A primeira-dama dos Estados Unidos, Melania Trump, negou nesta quinta-feira (09) qualquer ligação com o financista Jeffrey Epstein, acusado de tráfico sexual. Em meio à divulgação de documentos do Departamento de Justiça que citam seu nome e o do presidente Donald Trump, ela classificou as alegações como "mentiras" disseminadas por pessoas sem "ética, humildade e respeito".
Melania Trump declarou que nunca manteve amizade com Epstein e que os encontros sociais em Nova York e Palm Beach eram coincidências comuns em seus círculos. Ela afirmou que o primeiro contato com o financista ocorreu apenas em 2000 e que, na época, desconhecia suas atividades criminosas.

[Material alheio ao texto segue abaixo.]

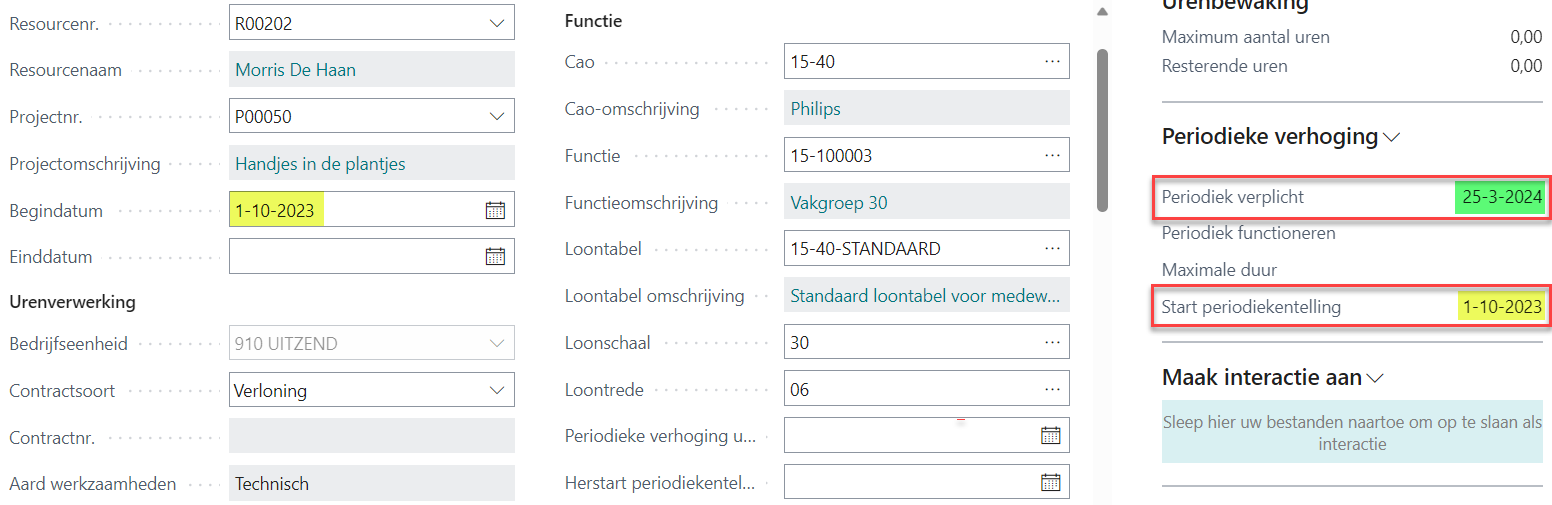Image resolution: width=1552 pixels, height=505 pixels.
Task: Click the ellipsis lookup for Functie field
Action: tap(1052, 155)
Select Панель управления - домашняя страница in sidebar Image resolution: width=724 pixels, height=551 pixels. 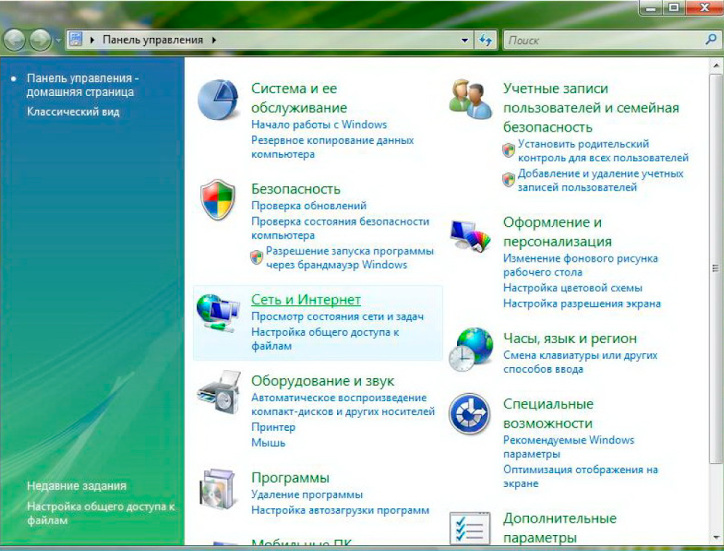(83, 85)
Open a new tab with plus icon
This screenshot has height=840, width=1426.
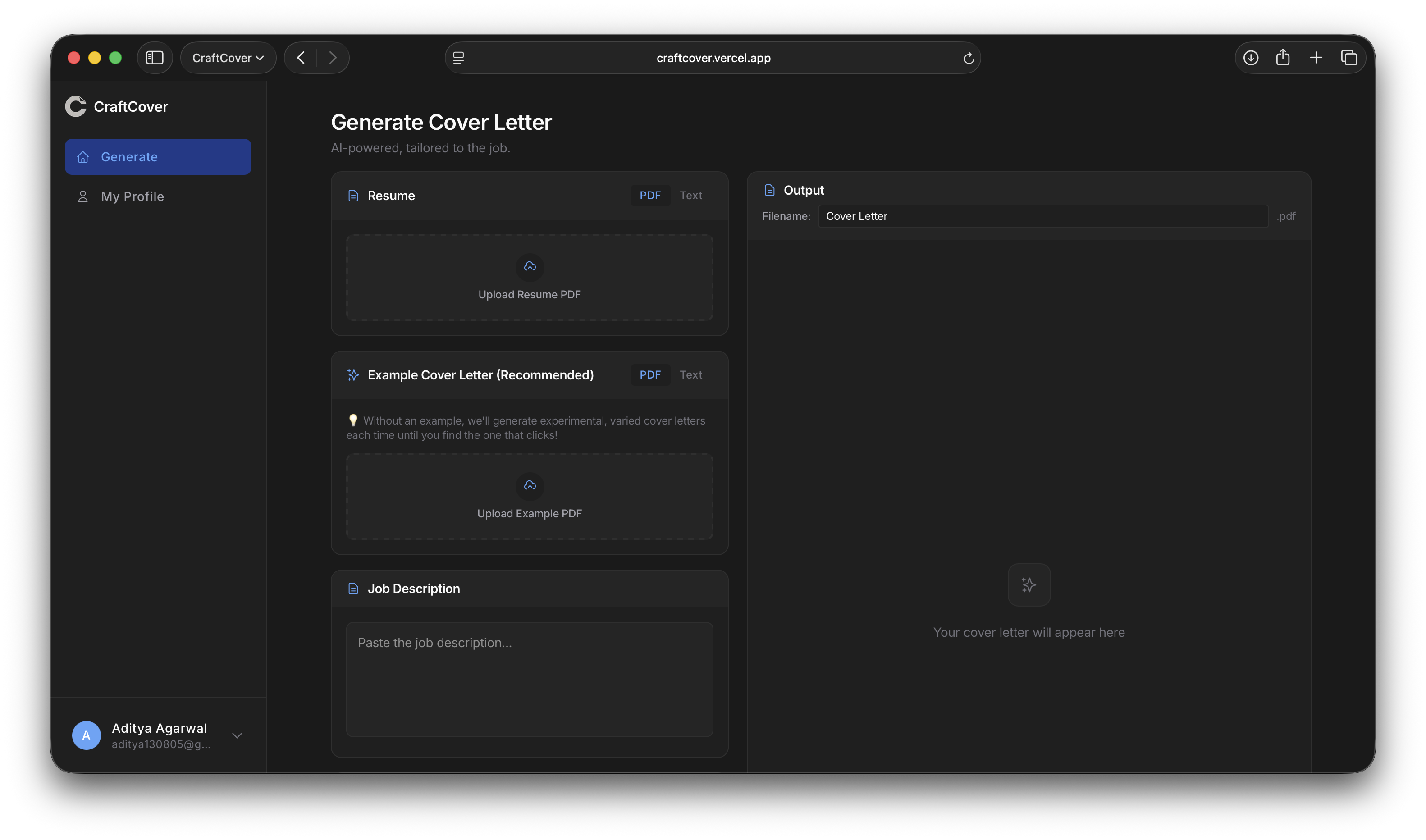1316,58
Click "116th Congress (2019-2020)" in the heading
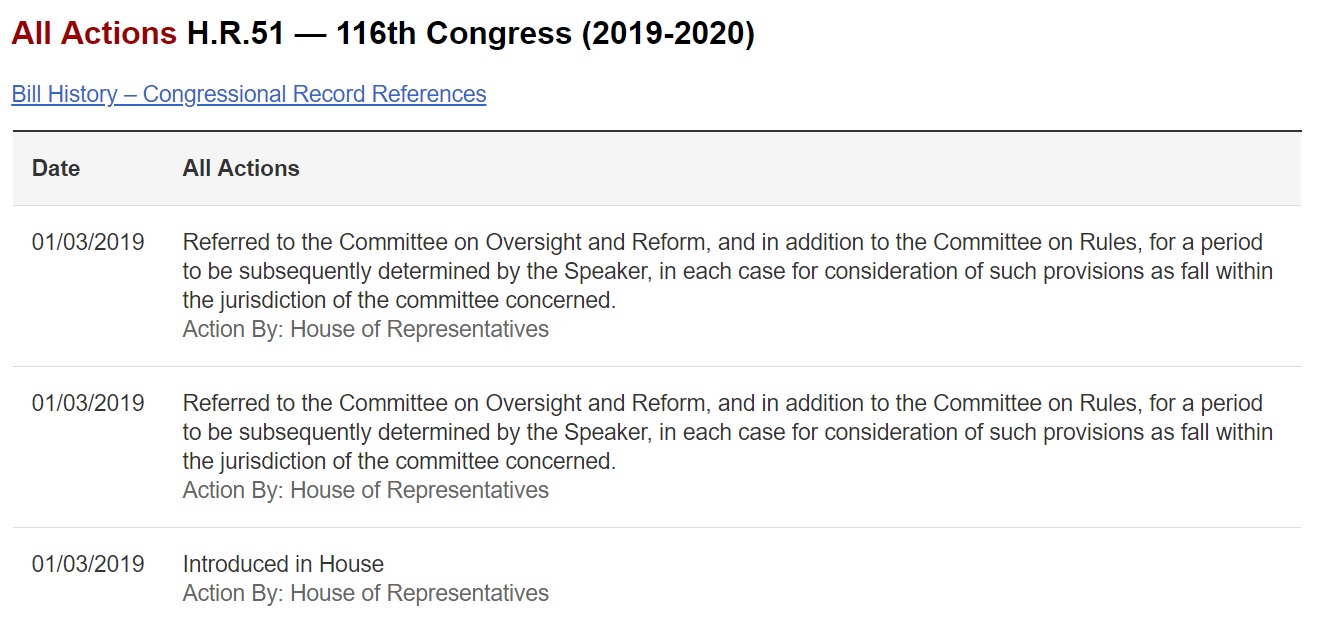This screenshot has width=1317, height=631. click(x=545, y=34)
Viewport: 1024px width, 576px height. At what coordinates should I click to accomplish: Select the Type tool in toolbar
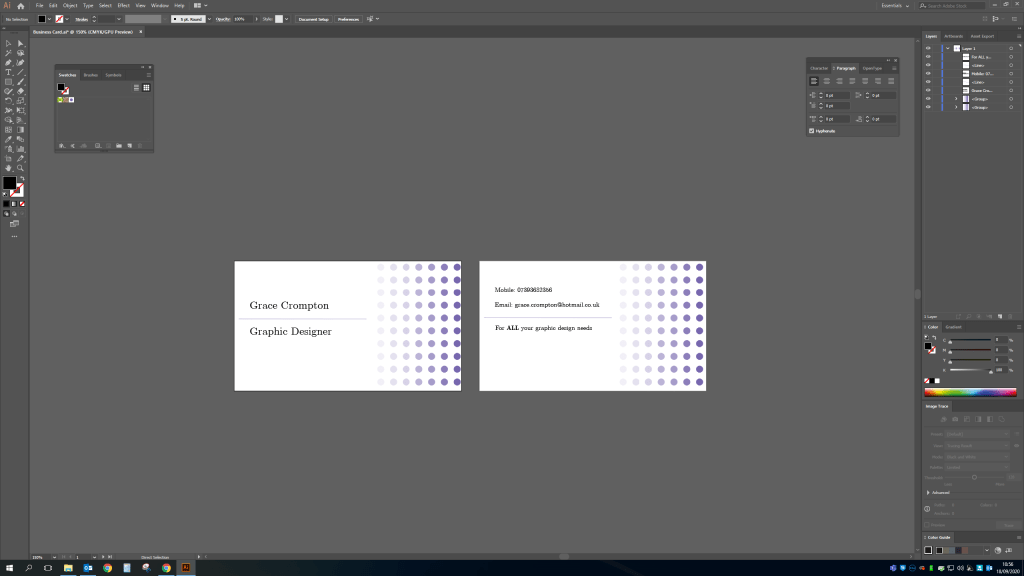pyautogui.click(x=8, y=72)
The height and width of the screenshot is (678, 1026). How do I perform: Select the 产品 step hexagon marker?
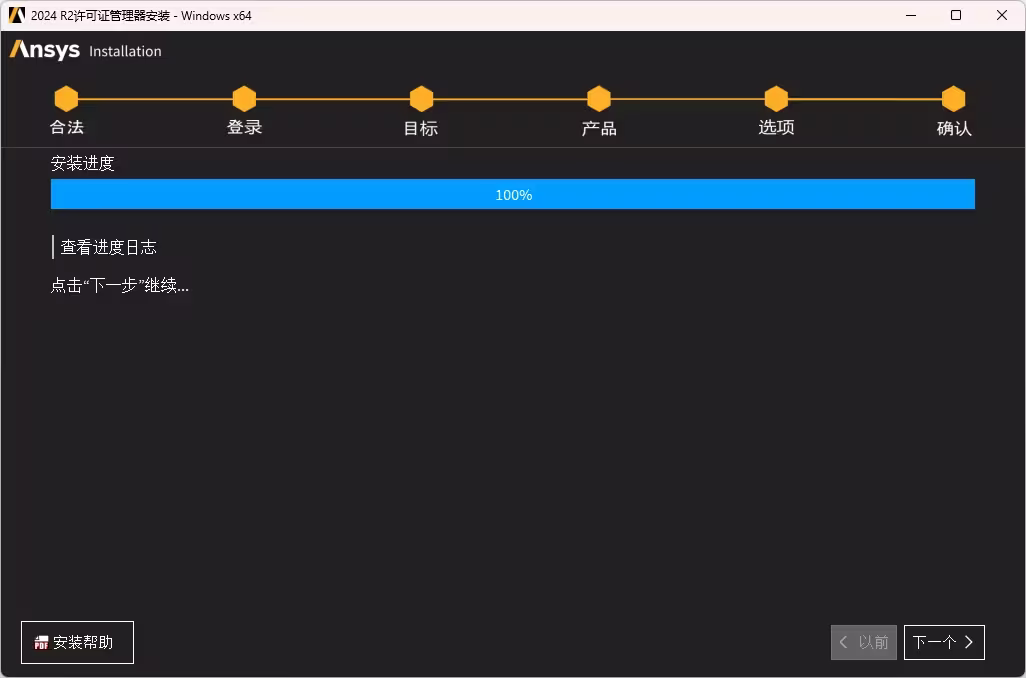(599, 99)
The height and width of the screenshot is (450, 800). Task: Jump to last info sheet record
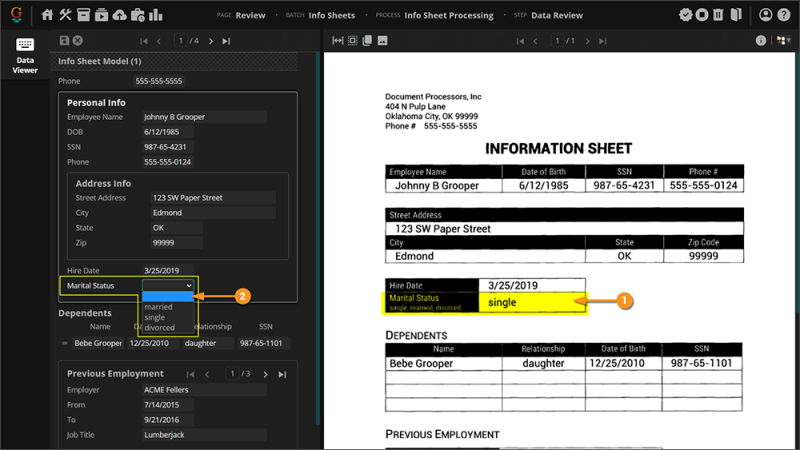click(226, 40)
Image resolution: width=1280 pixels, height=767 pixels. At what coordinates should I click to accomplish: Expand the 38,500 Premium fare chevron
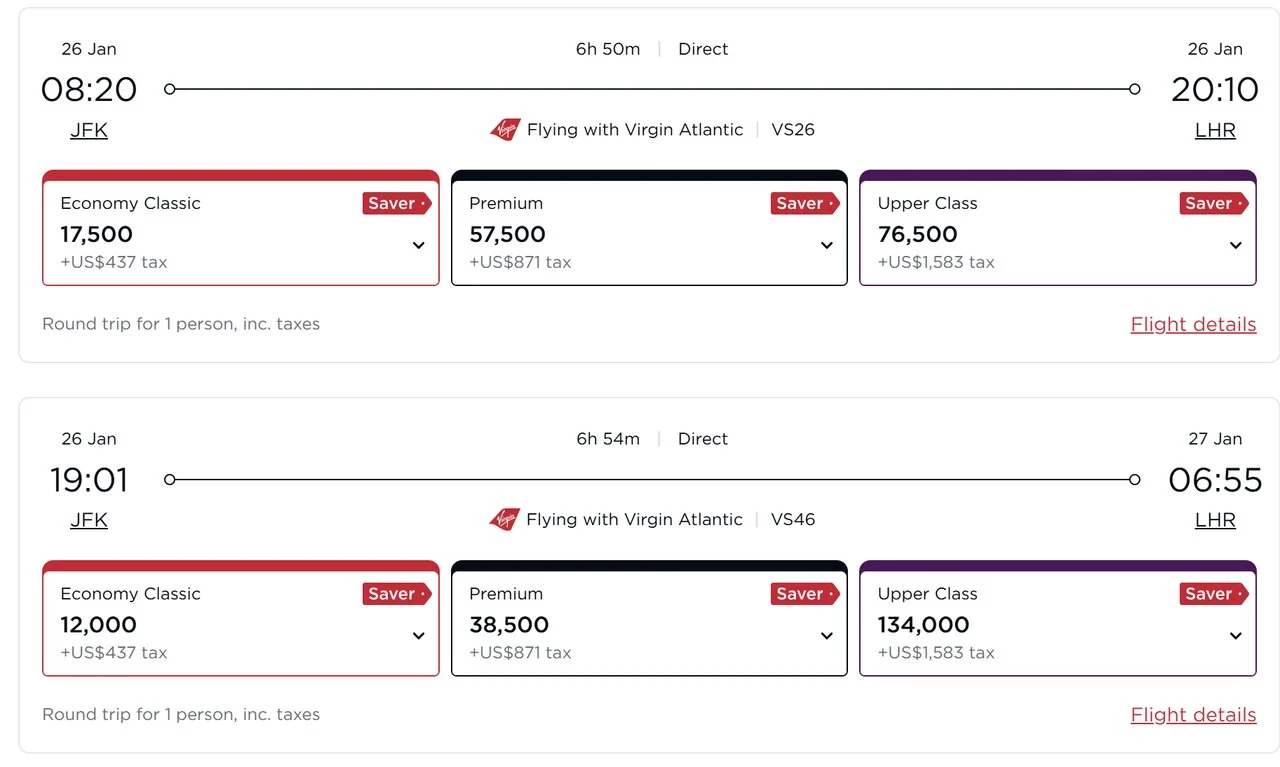827,635
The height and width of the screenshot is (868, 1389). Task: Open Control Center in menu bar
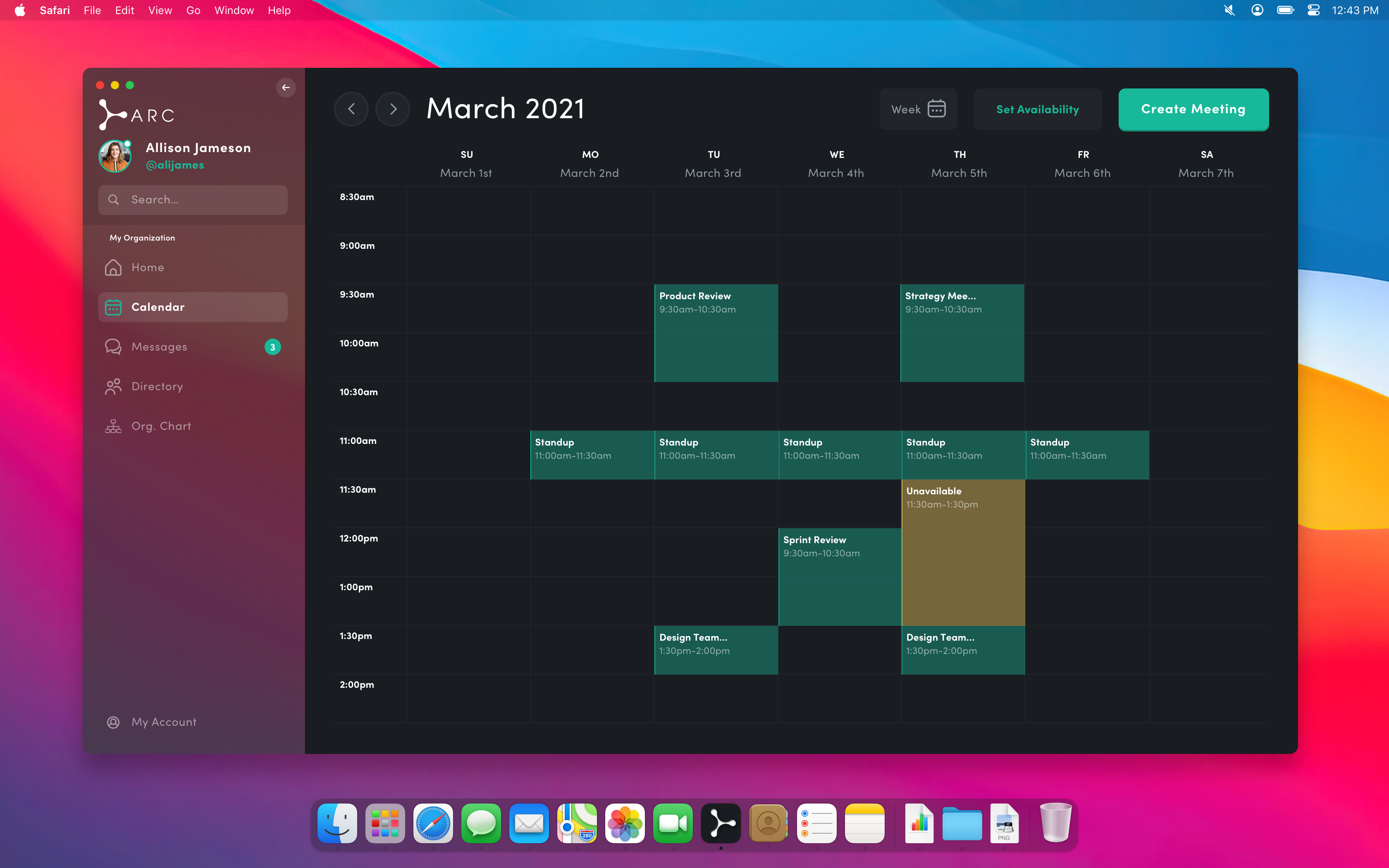(x=1313, y=10)

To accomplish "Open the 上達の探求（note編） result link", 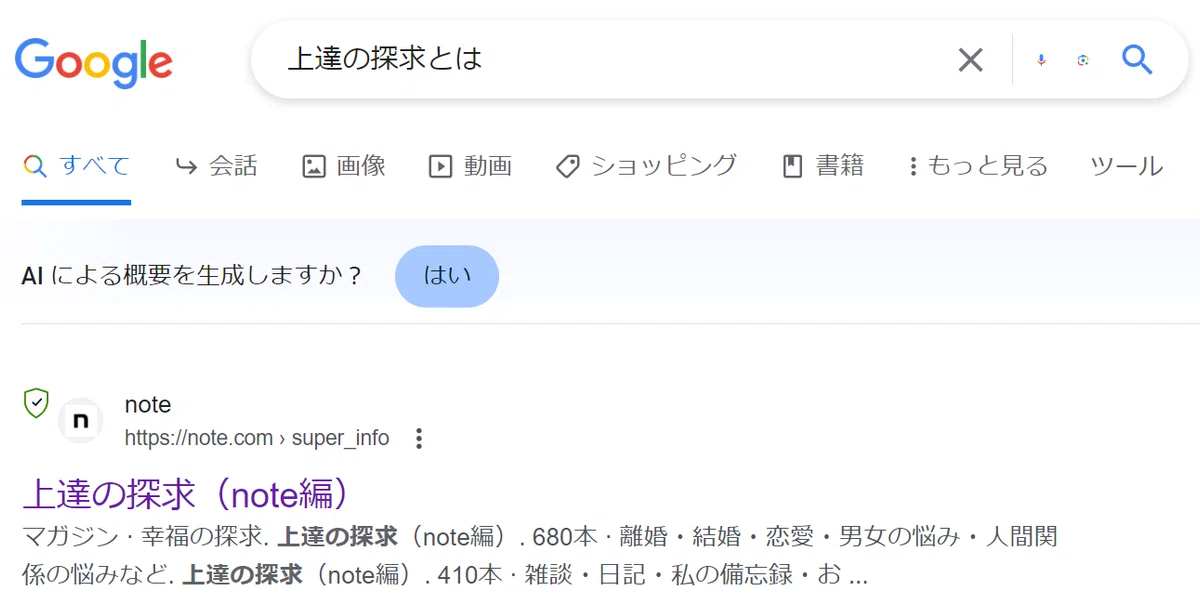I will tap(189, 494).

Negativas específicas e pedido por apuração
A primeira-dama foi enfática ao negar qualquer envolvimento. "Nunca participei de atividades com Epstein, nunca estive em seu avião e nem visitei sua ilha", afirmou. Ela também negou ter uma relação com Ghislaine Maxwell, ex-companheira de Epstein, descrevendo uma troca de e-mails entre elas como uma conversa simples e sem importância.
Melania Trump ressaltou que seu nome não aparece em processos judiciais, depoimentos de vítimas ou investigações do FBI. Ela citou que veículos de comunicação como o site The Daily Beast, o consultor político James Carville e a editora HarperCollins UK já tiveram que se retratar publicamente por divulgar informações falsas sobre o caso.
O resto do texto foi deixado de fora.